Materials and methods: Stool samples were collected from cases of dysentery and diarrhea in the laboratory from Jan 2009 to Dec 2013. The specimens were processed and inoculated as per standard protocol. The susceptibility of Shigella serogroups to different antibiotics was done as per the Clinical and Laboratory Standards Institute (CLSI) guidelines. Antibiotic susceptibility between different Shigella serogroups was compared and trends of drug resistance to various antimicrobial agents over a period of five years was seen.
Results: Of a total of 6117 samples, Shigella serogroups were isolated in 74 (1.2%) samples. S. flexneri was the most common serogoup identified followed by S. boydii and S. sonnei.

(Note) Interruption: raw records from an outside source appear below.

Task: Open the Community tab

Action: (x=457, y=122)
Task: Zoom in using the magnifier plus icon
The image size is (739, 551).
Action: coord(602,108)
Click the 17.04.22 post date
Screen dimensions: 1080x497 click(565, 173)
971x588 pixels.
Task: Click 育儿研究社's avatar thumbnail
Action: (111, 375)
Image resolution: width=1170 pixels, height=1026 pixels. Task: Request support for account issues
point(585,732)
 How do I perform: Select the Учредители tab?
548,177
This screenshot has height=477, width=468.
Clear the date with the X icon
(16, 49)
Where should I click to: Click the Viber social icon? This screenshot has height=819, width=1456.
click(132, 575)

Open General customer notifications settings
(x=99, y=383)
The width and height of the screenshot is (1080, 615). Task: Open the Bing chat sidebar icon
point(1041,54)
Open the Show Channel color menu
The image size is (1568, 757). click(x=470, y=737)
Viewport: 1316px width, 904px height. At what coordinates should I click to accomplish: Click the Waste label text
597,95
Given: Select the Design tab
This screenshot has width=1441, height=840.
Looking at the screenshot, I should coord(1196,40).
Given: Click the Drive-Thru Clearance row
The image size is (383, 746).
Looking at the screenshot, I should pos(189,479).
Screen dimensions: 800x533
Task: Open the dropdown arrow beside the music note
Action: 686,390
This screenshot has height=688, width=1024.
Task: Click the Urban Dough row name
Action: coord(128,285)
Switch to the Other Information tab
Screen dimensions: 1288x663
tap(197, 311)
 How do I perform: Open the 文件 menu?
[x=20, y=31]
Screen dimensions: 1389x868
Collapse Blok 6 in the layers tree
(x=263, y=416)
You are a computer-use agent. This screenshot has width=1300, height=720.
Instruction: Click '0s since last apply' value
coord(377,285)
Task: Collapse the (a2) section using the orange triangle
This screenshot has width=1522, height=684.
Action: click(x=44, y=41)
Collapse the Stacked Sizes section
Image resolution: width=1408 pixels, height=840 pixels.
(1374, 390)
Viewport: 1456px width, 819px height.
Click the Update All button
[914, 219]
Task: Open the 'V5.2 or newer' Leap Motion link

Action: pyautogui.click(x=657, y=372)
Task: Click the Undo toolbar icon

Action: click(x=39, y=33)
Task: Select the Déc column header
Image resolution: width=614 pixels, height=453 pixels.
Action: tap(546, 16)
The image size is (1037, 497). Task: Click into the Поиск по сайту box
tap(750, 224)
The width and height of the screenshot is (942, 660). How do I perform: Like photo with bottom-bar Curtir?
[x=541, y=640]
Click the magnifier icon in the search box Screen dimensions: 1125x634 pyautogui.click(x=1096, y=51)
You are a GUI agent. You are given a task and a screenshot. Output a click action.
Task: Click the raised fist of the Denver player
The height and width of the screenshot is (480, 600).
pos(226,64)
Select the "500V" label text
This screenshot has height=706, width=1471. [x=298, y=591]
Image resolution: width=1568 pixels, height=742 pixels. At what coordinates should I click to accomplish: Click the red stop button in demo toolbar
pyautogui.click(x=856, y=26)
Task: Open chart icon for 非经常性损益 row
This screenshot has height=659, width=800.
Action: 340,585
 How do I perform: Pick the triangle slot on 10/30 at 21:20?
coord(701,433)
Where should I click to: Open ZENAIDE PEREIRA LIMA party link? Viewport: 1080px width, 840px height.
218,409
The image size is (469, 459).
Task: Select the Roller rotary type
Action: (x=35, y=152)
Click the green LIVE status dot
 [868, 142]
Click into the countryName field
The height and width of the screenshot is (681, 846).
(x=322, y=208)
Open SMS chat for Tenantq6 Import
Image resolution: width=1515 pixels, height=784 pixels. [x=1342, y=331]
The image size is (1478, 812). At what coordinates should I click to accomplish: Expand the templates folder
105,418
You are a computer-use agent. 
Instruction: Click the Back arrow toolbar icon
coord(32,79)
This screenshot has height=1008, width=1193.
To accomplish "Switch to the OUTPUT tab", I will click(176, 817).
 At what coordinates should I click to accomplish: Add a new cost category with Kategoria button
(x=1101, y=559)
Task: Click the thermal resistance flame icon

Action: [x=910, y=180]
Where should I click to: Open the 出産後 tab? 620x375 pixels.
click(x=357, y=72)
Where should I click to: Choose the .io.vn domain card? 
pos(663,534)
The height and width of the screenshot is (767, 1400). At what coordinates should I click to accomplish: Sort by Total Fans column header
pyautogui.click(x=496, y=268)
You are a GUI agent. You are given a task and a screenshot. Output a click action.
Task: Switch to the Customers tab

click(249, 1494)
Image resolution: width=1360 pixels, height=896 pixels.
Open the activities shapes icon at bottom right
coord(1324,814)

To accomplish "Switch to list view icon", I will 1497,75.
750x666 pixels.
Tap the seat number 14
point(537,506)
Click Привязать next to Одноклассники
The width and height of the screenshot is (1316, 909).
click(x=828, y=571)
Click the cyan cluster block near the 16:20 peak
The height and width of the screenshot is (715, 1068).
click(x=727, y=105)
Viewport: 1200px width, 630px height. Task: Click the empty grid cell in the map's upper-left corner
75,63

Yearwise isolation of Shigella serogroups was 1.58% in 2009 which decreased to 0.38% in 2013. All Shigella serogroups showed higher sensitivity to ciprofloxacin as compared to nalidixic acid, cotrimoxazole and ampicillin.
Interpretation and conclusion: There is a significant increase in resistance to several commonly used antimicrobial agents. The rapid increase in ciprofloxacin resistance, especially in S. flexneri, is a major cause of concern. The results suggest reconsideration of the empiric use of these antimicrobial agents for the treatment of shigellosis.